Followup Measuring BGP Stacks Performance

Systematic performance measurement of Open Source BGP Stacks, adding RustyBGP and OpenBGPD

After I published the post on measuring open source BGP stacks, I was embarrassed after I realized how haphazard the testing was. I was not very systematic about the way I tried different test parameters. So I hacked on bgperf, added some more reporting and created a new batch feature that iterates through parameters systematically, and automatically graphs the results. By request, I added RustyBGP and OpenBGPD. I’ve only added rudimentary support for these just to get started testing the number of prefixes and neighbors. RustyBGP isn’t yet a fully formed BGP stack; I don’t think it has much support for any kind of policy yet.

In these tests I stopped testing GoBGP, even though bgperf still supports it. As you can see from the previous post, it uses a lot more resources and is much slower. It makes the graphs much harder to interpret. I also only test the single table version of bird, because it’s the easier config and it’s faster.

Last time for FRR I (accidentally) used a dev version which took an excess amount of time establishing neighbors when there were > 30 neighbors. This time I’m using FRRouting 7.5.1 from dockerhub container and FRRouting 8.0 that bgperf compiled from github, neither of which have problems with neighbor times. I’m not going to show neighbor results here because for the most part they are uninteresting.

There are all kinds of different uses for BGP stacks. I try to cover a set of interesting scenarios to demonstrate how these perform.

The goal in all of this is to add some quantitative power to any decision making about different BGP stacks. It’s not the only aspect to consider, often it’s the least important.

Results

The first set of results we’ll look at are from my AMD 3950 32 core machine with 64 GB RAM.

10K prefixes

We’ll start with 10K prefixes. It iterates through 10, 30, 50, and then 100 neighbors. It looks like 100 neighbors with each 10K prefixes is pretty taxing on many of these stacks.

Route reception is the time from the first route received until all routes are received.

route reception time

The first thing that jumps out is how much slower OpenBGPD is especially at 100, and even 50, neighbors. While harder to see, BIRD and RustyBGP at 100 neighbors are considerably slower than the two FRRoutings, 18s compared to 9-10s.

max cpu

RustyBGP uses a lot more CPU resources, even though it isn’t any faster than FRR or BIRD.

max mem

OpenBGPD uses a tremendous amount of memory, especially at 100 neighbors. I’m not sure what’s going on here, but that looks troubling to me.

results table

Many (many) neighbors, 10 prefixes

This iterates through neighbors from 250 to 1750. More than that runs out of memory on my 64 GB machine (because of all the ExaBGP). It uses a very minimal amount of prefixes just to see if we can understand anything regarding max prefixes.

route reception time

The time to receive prefixes, all 10 per neighbor, doesn’t matter in this test.

max cpu

Interestingly, RustyBGP uses the smallest amount of CPU and OpenBGPD uses the most, by a lot. FRRouting 8 uses more CPU at 1750 neighbors than 7.5.1. I don’t know that is important since it’s still not very much

max mem

OpenBGPD uses a lot more memory, several orders of magnitude more.

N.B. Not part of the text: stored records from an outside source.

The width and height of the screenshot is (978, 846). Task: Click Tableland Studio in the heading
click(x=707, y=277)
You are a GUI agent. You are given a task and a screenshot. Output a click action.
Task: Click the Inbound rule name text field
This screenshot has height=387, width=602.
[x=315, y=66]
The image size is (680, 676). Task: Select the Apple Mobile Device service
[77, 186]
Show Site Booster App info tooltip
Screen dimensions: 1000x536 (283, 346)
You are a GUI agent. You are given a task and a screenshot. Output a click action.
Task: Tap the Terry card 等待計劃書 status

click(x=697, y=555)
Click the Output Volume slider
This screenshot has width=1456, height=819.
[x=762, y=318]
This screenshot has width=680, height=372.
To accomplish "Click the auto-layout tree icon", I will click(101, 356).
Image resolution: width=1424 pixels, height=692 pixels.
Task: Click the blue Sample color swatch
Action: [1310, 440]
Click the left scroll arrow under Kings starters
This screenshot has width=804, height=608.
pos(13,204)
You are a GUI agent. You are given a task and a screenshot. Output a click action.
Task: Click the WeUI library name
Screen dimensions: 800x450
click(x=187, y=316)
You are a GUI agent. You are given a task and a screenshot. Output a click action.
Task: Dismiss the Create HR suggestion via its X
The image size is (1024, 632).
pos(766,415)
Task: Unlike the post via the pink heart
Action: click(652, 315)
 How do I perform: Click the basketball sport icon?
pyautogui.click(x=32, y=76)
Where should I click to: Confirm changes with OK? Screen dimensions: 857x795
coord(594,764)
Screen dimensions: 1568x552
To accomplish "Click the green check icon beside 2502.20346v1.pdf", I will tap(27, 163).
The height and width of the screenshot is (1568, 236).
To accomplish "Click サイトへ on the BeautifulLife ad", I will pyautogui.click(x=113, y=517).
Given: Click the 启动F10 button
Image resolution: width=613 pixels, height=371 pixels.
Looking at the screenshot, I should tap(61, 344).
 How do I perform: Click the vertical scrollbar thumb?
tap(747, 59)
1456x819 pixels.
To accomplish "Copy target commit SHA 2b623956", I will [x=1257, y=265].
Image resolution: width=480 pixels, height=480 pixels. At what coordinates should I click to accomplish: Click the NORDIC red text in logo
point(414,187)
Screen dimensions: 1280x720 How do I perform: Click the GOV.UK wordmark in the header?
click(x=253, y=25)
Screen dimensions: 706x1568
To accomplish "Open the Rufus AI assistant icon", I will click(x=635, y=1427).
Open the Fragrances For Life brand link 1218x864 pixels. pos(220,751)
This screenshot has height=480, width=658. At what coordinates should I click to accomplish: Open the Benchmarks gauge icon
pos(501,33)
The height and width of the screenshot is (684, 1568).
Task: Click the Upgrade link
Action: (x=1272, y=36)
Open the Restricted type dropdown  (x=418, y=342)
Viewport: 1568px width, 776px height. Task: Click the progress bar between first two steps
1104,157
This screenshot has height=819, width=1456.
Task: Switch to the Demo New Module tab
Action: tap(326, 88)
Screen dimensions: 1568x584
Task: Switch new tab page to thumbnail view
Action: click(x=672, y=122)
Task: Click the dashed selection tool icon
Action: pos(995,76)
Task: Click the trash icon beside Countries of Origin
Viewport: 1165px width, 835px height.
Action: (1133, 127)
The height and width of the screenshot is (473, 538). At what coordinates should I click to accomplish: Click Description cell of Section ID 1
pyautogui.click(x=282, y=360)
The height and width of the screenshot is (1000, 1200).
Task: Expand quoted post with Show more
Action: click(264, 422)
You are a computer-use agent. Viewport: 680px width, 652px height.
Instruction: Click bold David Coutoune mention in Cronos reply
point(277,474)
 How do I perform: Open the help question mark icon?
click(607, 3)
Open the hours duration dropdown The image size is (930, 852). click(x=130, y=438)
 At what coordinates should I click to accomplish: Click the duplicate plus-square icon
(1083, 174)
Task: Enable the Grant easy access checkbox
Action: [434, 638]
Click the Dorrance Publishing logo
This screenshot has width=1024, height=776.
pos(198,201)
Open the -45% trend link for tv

Because it’s so hard to see everything but OpenBGPD, going to remove it so we can look at the others.

max mem

FRRouting 8 uses a lot more memory than FRRouting 7.5.1 or BIRD. Don’t know if this matters because it’s only 10 prefixes, but it’s interesting. There looks like some kind of per neighbor memory tax in FRRouting 8. It is too much? I don’t know. Is it impactful as there are more routes? Let’s see.

results table

Many neighbors, 100 prefixes

This only goes from 250 to 750 neighbors with 100 prefixes. More than that runs out of memory on my 64 GB machine (because of all the ExaBGP processes.)

route reception time

Again, route reception is trivial. Maybe it matters that OpenBGPD at 750 neighbors is 4 seconds, but not sure.

max cpu

Similar to the 10 prefix tests, OpenBGPD uses many more CPU resources than the others.

max mem

Similar to the 10 prefix tests, OpenBGPD uses many more memory resources than the others. What’s troubling is that at 10 prefixes and 750 neighbors it’s about 1GB but at 100 prefixes, 750 neighbors it’s 6GB.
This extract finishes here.